WHAT NEEDS TO BE DONE —
From the records below, copy each line that has the word "height" in it.

(Stored items)
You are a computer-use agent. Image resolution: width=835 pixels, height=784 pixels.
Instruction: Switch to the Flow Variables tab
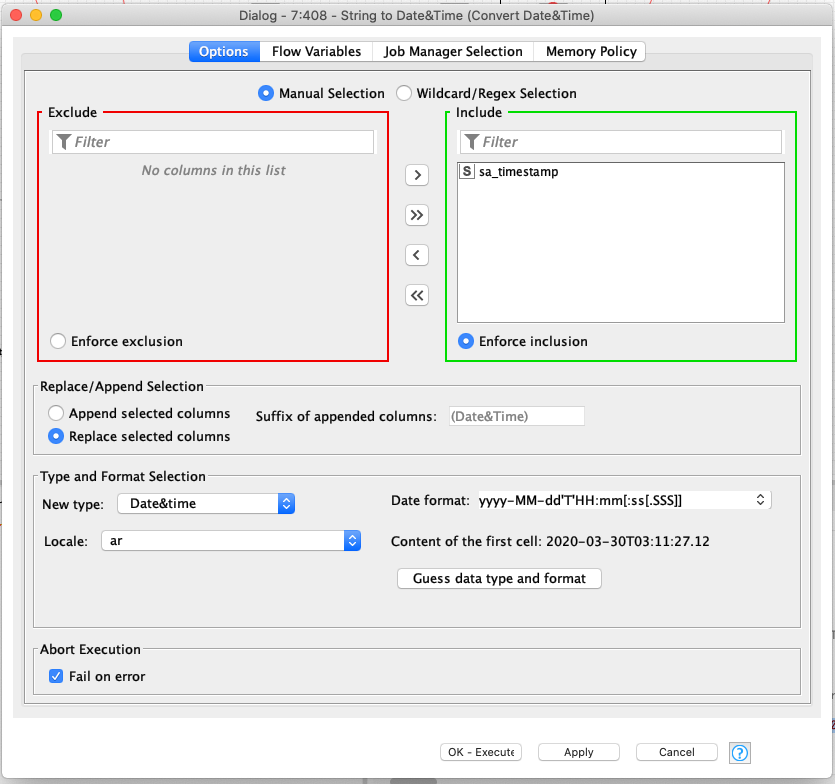click(x=316, y=51)
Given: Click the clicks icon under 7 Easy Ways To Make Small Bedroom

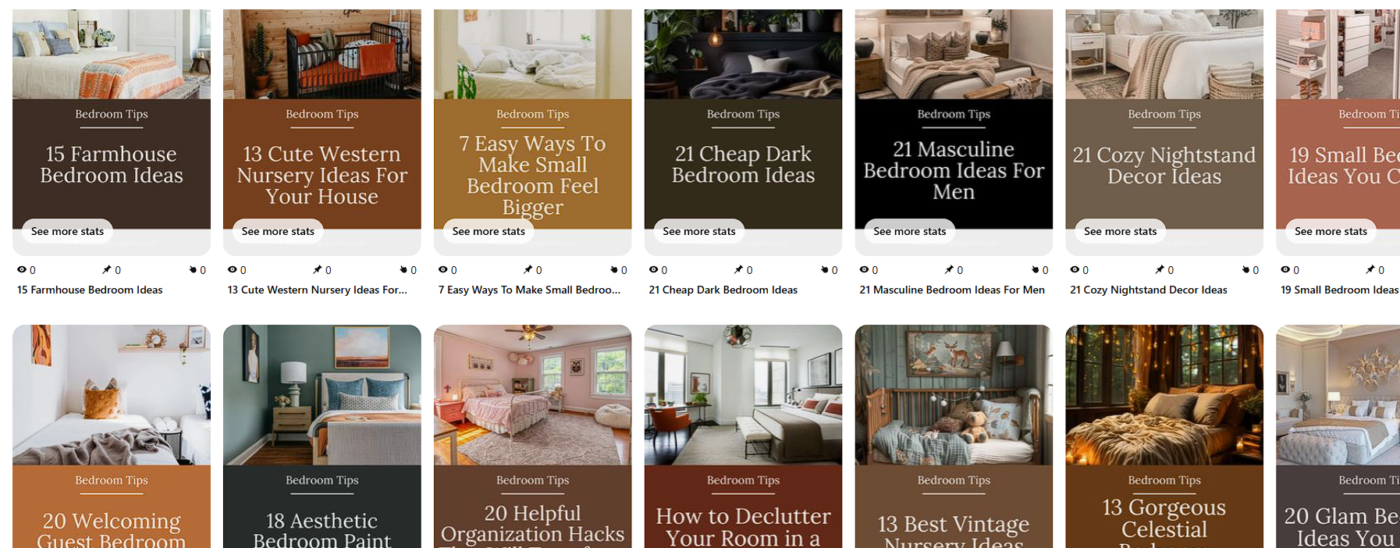Looking at the screenshot, I should (614, 270).
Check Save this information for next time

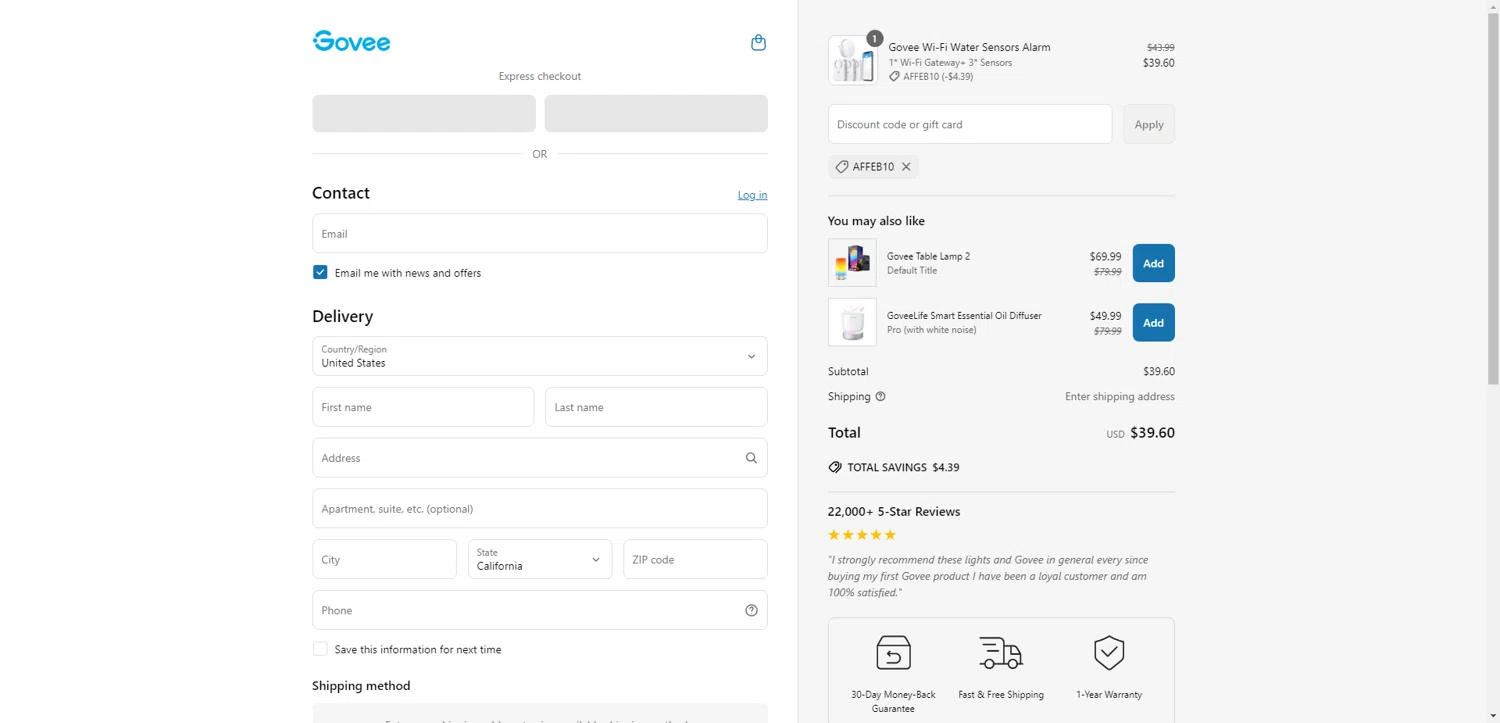[320, 649]
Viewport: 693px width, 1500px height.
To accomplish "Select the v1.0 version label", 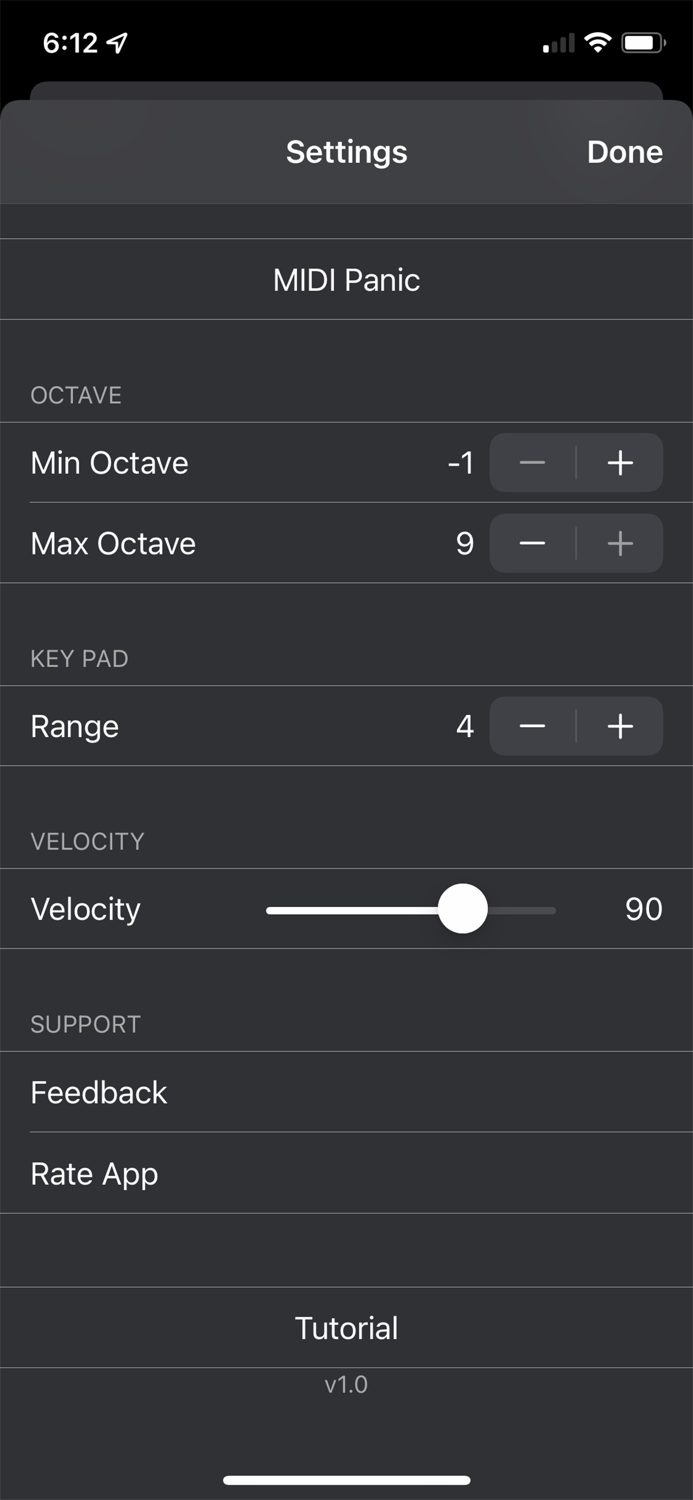I will (x=346, y=1385).
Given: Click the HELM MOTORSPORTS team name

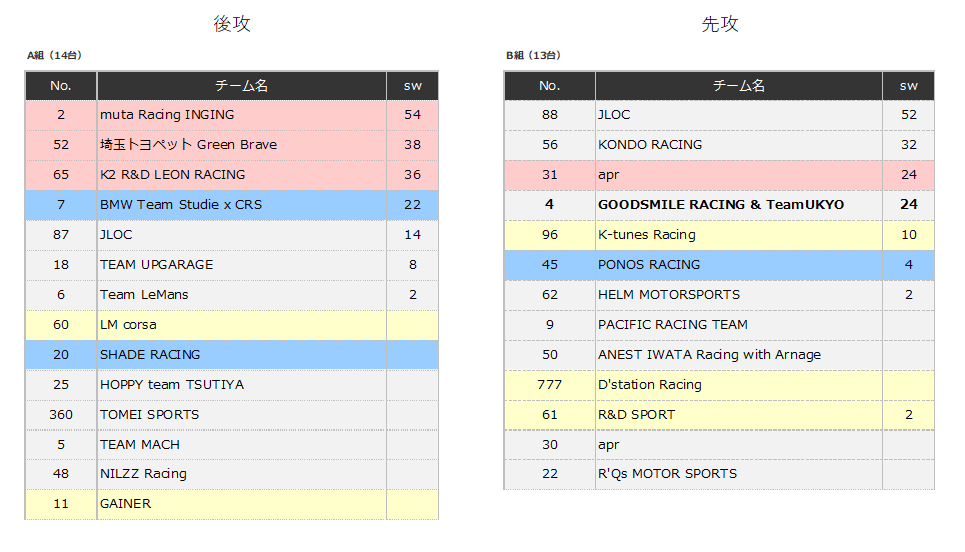Looking at the screenshot, I should tap(669, 295).
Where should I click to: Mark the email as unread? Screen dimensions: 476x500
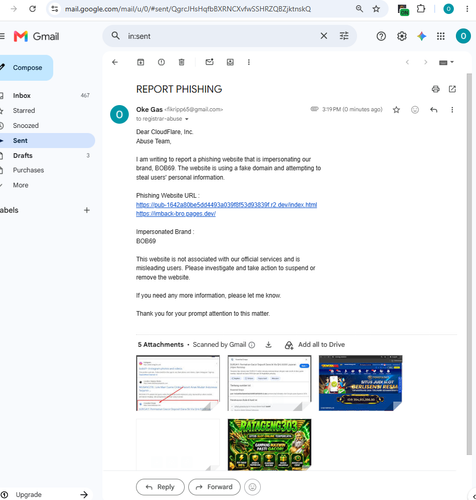209,62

ANSWER TO THIS PROBLEM —
You are a computer-use agent. Image resolution: width=835 pixels, height=784 pixels.
Viewport: 693px width, 1500px height.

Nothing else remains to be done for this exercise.